Dingsprache des Verpackungsmaterials und Bilder poetischer Landschaften
Die Werkgruppe „Geritzt“ arbeitet, um es mit Walter Benjamin zu sagen, mit der „Dingsprache“ der Wellpappen. Häufig kommen die Pappen aus fernen Ländern, aus Asien zum Beispiel, aus Amerika, Russland oder Korea. Mittels einer Ritztechnik, durch den Einsatz eigens von ihm angefertigter spitzer oder scharfkantiger Werkzeuge übersetzt, dolmetscht Peer Christian Stuwe die Dingsprache des Verpackungsmaterials. Strukturen treten hervor, überlagert von Formen einer poetischen künstlerischen Komposition. Die strukturelle Eigenart der Wellpappen aus vieler Herren Länder wird durch den Einsatz weißer, schwarzer, auch blauer oder grünlicher Farbe sichtbar gemacht, ausgelöst durch das unterschiedliche Haften der Farbe an der sich manchmal wie ein Relief vorwölbenden Oberfläche des Pappmaterials.

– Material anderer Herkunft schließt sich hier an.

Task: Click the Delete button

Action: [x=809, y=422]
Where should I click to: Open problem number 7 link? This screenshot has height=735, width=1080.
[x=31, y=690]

Gleichsam gegen das Material hat Stuwe mittels einer Schablone z.B. die Umrisse eines Bootes, die Kontur einer Kapsel oder die Körperform eines Fisches aufgebracht, formelhaft reduziert, erinnernd vielleicht an Miniaturmalereien in alten Stundenbüchern. Es sind Bilder, die in ihrer Materialität sowohl aus der Zeichnung der ritzenden Eingriffe in das Verpackungsmaterial/die Wellpappen als auch aus den Farbaufträgen, den unbestimmt begrenzten Farbflecken entstehen, aus denen sie die malerische Qualität poetischer Landschaften beziehen oder die Ansicht der Oberflächen erinnert an die Radiertechnik von Schriftbildern – Entgrenzung, Cross over der Künste. Erst die assoziativen Gedanken und Vorstellungen der BetrachterInnen, die individuelle Rezeption aber vollenden diese Materialbilder.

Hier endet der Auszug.